La possibilità di "barare", ingannare, essere sleali potrebbe agire da deterrente all’utilizzo in classe? Mi spiego: vietarlo può essere un modo per educare alla correttezza?
«Un’educazione alla correttezza passa dalla consapevolezza che le "scorciatoie" non servono a imparare. Che nell’apprendimento molto spesso i processi sono più importanti dei risultati e che, a medio-lungo termine, le scorciatoie non rendono».
Forse ha ragione dunque Luca Gambardella: il vero problema da risolvere, a scuola ma anche fuori, è la pigrizia. Per anni si è lavorato per accrescere l’interesse verso le discipline Stem, che in un certo senso semplificano la vita. È forse il momento di fare un passo indietro e restituire importanza a quelle umanistiche e al pensiero dell’uomo?
«Nel rispondere, partirei da una provocazione. Uno dei fattori che ha contribuito alla diffusione della cultura umanistica tra Quattrocento e Cinquecento è stata la stampa a caratteri mobili che, continuo nella provocazione, è un’innovazione tecnica e tecnologica come lo sono ChatGPT e l’intelligenza artificiale».
La scrittura e la capacità comunicativa sono state però messe progressivamente in difficoltà e a rischio dalla tecnologia: prima con i messaggi di testo sempre più brevi, poi le parole ridotte a sigle, poi il computer che autocorregge e adesso ChatGPT. È questo il colpo di grazia?

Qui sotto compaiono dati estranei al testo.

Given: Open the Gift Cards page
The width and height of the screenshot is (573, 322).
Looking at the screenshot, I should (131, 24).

«Fermandomi nella mia provocazione, eviterei di adottare sguardi nostalgici verso il passato e non cederei alle lusinghe del catastrofismo».

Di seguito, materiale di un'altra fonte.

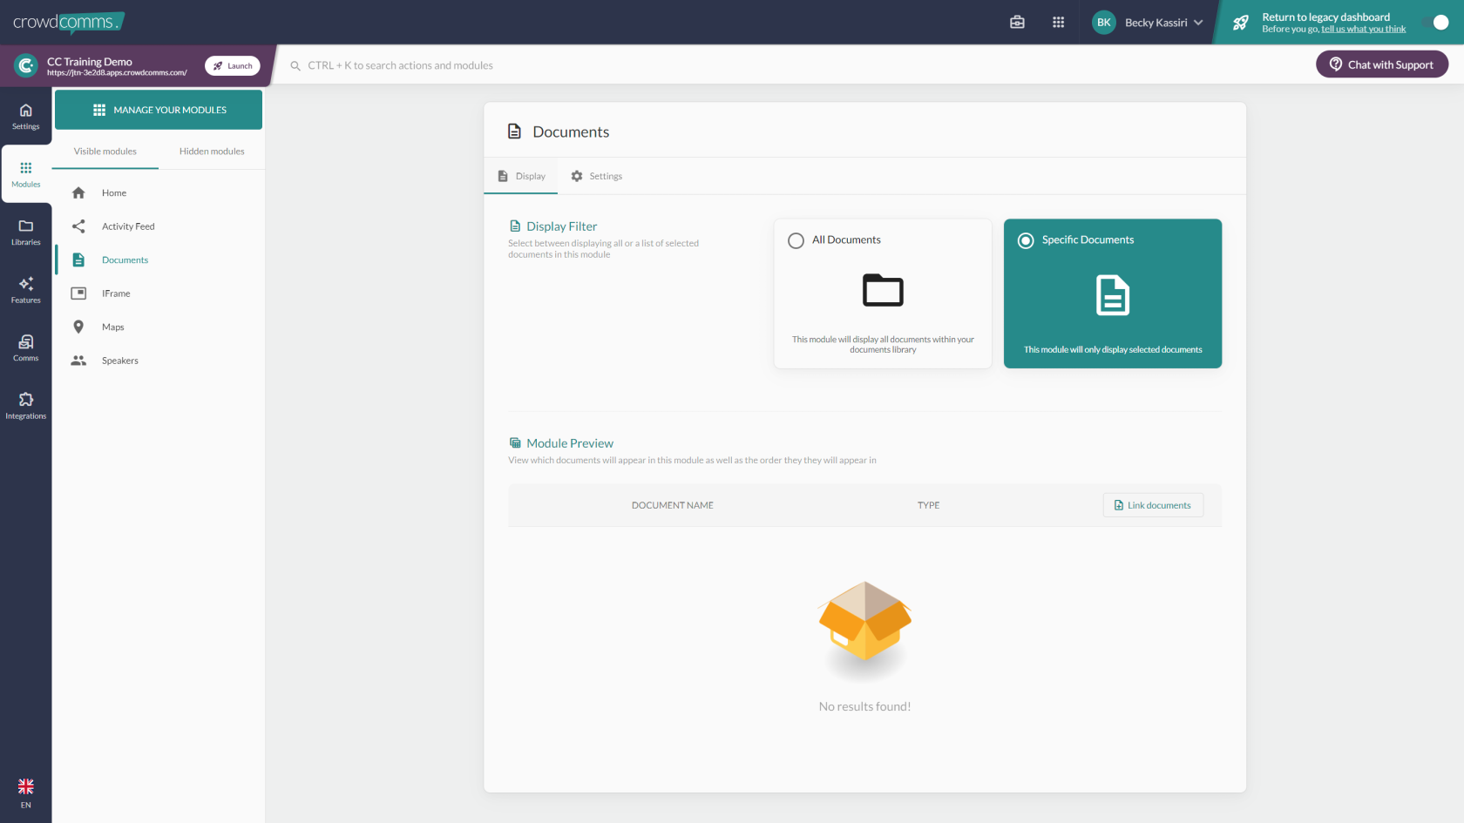Open the Settings tab in Documents
This screenshot has width=1464, height=823.
597,176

Qual è la missione della scuola, oggi?
«Non allontaniamo gli allievi dalla tecnologia che li circonda nel quotidiano: una scuola sconnessa dal mondo nel quale i suoi allievi vivono è una scuola che non li spinge a impegnarsi. Una scuola che davanti ai cambiamenti della società mette la testa sotto la sabbia e applica divieti appare agli occhi degli allievi poco interessante e incoerente rispetto al proprio mandato educativo. Confrontiamo dunque gli allievi con i cambiamenti, mostriamo loro che ci interessano, e confrontiamoli anche con le contraddizioni generate dal cambiamento, sostenendoli nell’affrontarlo con curiosità e con spirito critico».